Monday, April 21st, 2008 at 8:01 am | By: Radical Russ

I’m a huge NFL Football fan, so I’m always picking up on how the league treats its cannabis-using players. We’ve followed the stories of Ricky Williams and Michael Vick and Mark Stepnoski and others, and I’m always left wondering how the league can be so tolerant of so many opioid and narcotic painkillers used by their players, yet so intolerant of marijuana use? (Well, I know why: marijuana is illegal and painkillers keep star athletes on the field.) The issue has been raised about the college football players predicted to be chosen early in the upcoming NFL Draft:

Who wants to be picked No. 1? Tough draft to figure out – USATODAY.com

Among the issues that have affected perspective on this draft:

• [LSU defensive tackle Glenn] Dorsey’s right shinbone, injured in 2006 and still a subject of debate even as he continues to be rated among the top three players on most draft boards.

• Major concerns surfaced about Kansas cornerback Aqib Talib and Michigan receiver Mario Manningham, who both tested positive for marijuana yet remain first-day prospects on most lists.

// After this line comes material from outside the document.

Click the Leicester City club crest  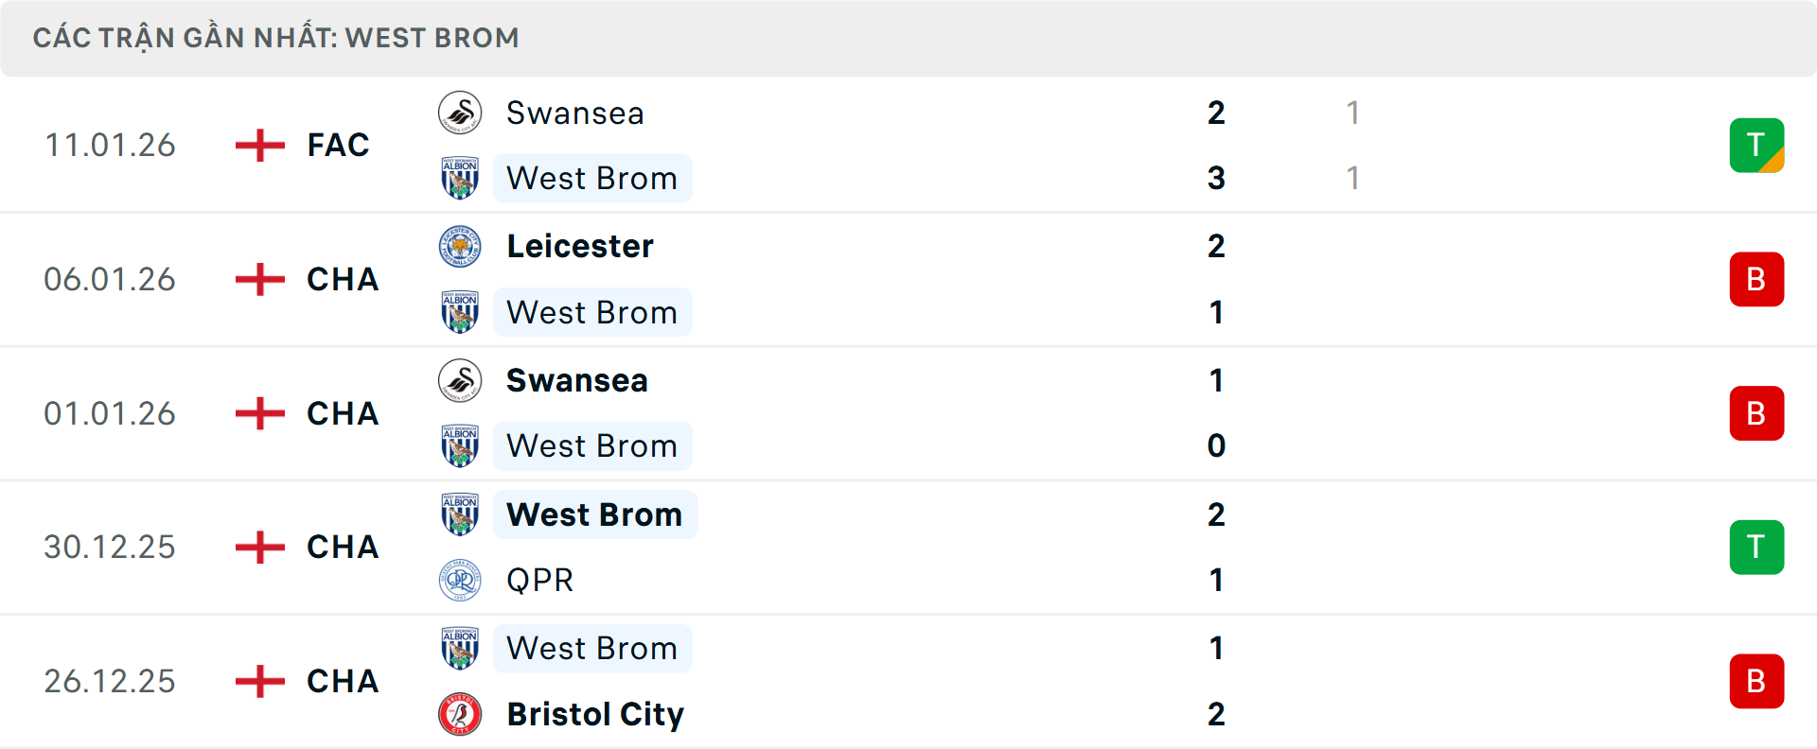pyautogui.click(x=460, y=245)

At February’s scouting combine in Indianapolis, Dorsey confirmed his leg injury to NFL team doctors who questioned whether he was fully recovered from a stress fracture in his tibia. He also admitted it still hindered him throughout last season.

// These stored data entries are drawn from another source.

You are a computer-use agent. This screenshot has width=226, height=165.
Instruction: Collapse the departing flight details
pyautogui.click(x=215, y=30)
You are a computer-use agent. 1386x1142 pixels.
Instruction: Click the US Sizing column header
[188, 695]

Dorsey told NFLDraftScout.com that he took painkillers before each game last year and wore a bone stimulator in the spring of 2007 for as much as 18 hours a day. Although he also insisted he was completely healed, he acknowledged that doctors examined him for nine hours one day at the combine.

“Yes, I took painkillers and, yes, I wore the stim through the summer,” Dorsey said at the combine. “But I played the whole season. I will take whatever tests the doctors ask, but I am telling you, I am ready to go.”

However, in a league recently traumatized by off-field issues, feelings are less clear regarding Talib and Manningham.

Talib admitted his prior marijuana use during team interviews at the combine and told reporters that it was “in the past.”

Manningham denied using marijuana at the combine. But since then, he’s hired a new agent, gotten into better shape and sent a letter to NFL teams recounting past use of the drug. Pro Football Weekly obtained a copy of the letter that said, in part, “I don’t use marijuana anymore — and I have passed tests since. … I am writing this letter because I just want a fair evaluation.”

So the guy who played through an entire season with a fractured leg by gobbling Percocet, whose workouts have shown him to still be not completely recovered, he’s just as much of a draft day question mark as two star players who’ve used marijuana?

C’mon, it’s not like it’s a performance-enhancing drug. I’m pretty sure players don’t do bong rips before hitting the field; pro football plays are complicated and short-term memory problems would hurt performance. Also, you do get time and balance distortions while high, and that can’t be good for catching passes or tackling runners.

But if a pro athlete abuses his body for three hours of football violence on Sunday, how can we question his Monday use of marijuana to recover from the pain and stiffness? Instead, we pump them full of narcotics that they end up getting addicted to like Brett Favre (anyone want to bet he wouldn’t hold the all-time consecutive starts streak for a QB without that stretch of Vicodin addiction?)